As mentioned earlier, the target site of nucleic acids is in most cases the posterior segment of the eye. Free nucleic acids do not penetrate the cornea and remain confined to the superficial epithelial layer. Passive diffusion of drugs across the cornea is largely influenced by their solubility, molecular weight and degree of ionization. Nucleic acids are characterized by a high molecular weight and a negative charge being not able to pass across the cornea. To improve the transport through ocular tissues iontophoresis can be applied. Indeed, transcorneoscleral iontophoresis system is a repeatable non-invasive method of delivery which facilitates markedly the intraocular penetration of oligonucleotides both in the anterior and posterior segments of the eye. The application can be repeated as many times as necessary to achieve the needed continuous therapeutic levels without any danger or unwarranted side effects. As an alternative to transcorneal transport, delivery of nucleic acids to the intraocular tissues can be achieved using intravitreal administration.
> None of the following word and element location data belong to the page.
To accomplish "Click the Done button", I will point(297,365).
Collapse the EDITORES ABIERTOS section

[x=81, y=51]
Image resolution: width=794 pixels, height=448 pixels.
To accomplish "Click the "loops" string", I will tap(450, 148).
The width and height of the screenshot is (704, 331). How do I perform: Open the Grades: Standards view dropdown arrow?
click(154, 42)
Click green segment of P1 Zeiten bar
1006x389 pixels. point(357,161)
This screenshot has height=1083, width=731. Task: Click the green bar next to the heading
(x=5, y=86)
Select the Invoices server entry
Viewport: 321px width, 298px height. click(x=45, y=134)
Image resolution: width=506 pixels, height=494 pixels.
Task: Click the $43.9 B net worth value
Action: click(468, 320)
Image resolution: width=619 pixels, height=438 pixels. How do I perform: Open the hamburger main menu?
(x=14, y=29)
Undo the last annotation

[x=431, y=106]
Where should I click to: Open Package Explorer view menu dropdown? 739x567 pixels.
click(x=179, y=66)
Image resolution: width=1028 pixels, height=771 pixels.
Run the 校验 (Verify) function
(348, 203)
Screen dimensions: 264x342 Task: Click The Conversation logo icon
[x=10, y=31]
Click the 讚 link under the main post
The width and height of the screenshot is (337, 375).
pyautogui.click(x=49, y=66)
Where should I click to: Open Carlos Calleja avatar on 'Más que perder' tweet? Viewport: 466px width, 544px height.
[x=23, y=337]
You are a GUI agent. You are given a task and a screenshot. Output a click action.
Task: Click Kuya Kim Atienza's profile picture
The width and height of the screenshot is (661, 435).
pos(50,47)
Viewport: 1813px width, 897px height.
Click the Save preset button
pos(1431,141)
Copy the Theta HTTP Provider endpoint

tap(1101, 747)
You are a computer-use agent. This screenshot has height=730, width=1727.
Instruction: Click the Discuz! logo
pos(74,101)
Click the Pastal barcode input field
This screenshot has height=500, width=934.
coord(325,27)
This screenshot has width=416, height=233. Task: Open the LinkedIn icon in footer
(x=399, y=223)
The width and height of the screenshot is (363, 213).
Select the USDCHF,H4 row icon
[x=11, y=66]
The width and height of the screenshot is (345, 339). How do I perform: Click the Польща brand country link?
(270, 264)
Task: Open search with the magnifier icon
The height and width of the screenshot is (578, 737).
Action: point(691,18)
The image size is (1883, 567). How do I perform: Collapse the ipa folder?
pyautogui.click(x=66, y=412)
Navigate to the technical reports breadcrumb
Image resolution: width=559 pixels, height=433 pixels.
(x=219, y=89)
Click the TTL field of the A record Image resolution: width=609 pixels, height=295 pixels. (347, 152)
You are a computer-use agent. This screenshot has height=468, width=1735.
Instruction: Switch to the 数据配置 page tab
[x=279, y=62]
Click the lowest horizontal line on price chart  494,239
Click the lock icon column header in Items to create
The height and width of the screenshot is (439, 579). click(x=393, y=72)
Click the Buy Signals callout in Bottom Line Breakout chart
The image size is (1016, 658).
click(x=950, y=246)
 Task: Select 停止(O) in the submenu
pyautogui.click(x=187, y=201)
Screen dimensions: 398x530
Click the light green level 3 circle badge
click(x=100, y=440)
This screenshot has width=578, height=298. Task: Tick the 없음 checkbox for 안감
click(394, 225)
Intravitreal injection is a very delicate administration route. Indeed, the patient must remain under local anesthesia during injection since the needle must penetrate the vitreous humor without causing retinal disruption or detachment. Due to their poor stability in biological fluids, nucleic acids have a short intravitreal half-life. Their therapeutic application therefore requires repeated intraocular administrations to achieve a continuous intraocular presence of intact ODNs. Repeated intravitreal injections increase the risk of endophthalmitis, damage to lens, retinal detachment, and may be poorly tolerated. For this purpose, the use of long term delivery systems can be applied such as liposomes, implants or microspheres made of biodegradable poly(lactide-co-glycolide) polymers appears necessary to overcome these limitations. This last system was applied to antiVEGF aptamers allowing the release of about 2 µg/day over a period of 20 days with retained activity or to an antiTGFb2 oligonucleotide to improve bleb survival in a rabbit experimental model of filtering surgery.

 

References

1. Bochot A, Couvreur P, Fattal E. Intravitreal administration of antisense oligonucleotides: potential of liposomal delivery. Prog Retin Eye Res 2000; 19: 131-147.

2. van Wijngaarden P, Coster DJ, Williams KA. Inhibitors of ocular neovascularization: promises and potential problems. JAMA 2005; 293:1509-1513.

3. Gomes Dos Santos AL, Bochot A, Fattal E. Intraocular delivery of oligonucleotides. Curr Pharm Biotechnol 2005; 6: 7-15.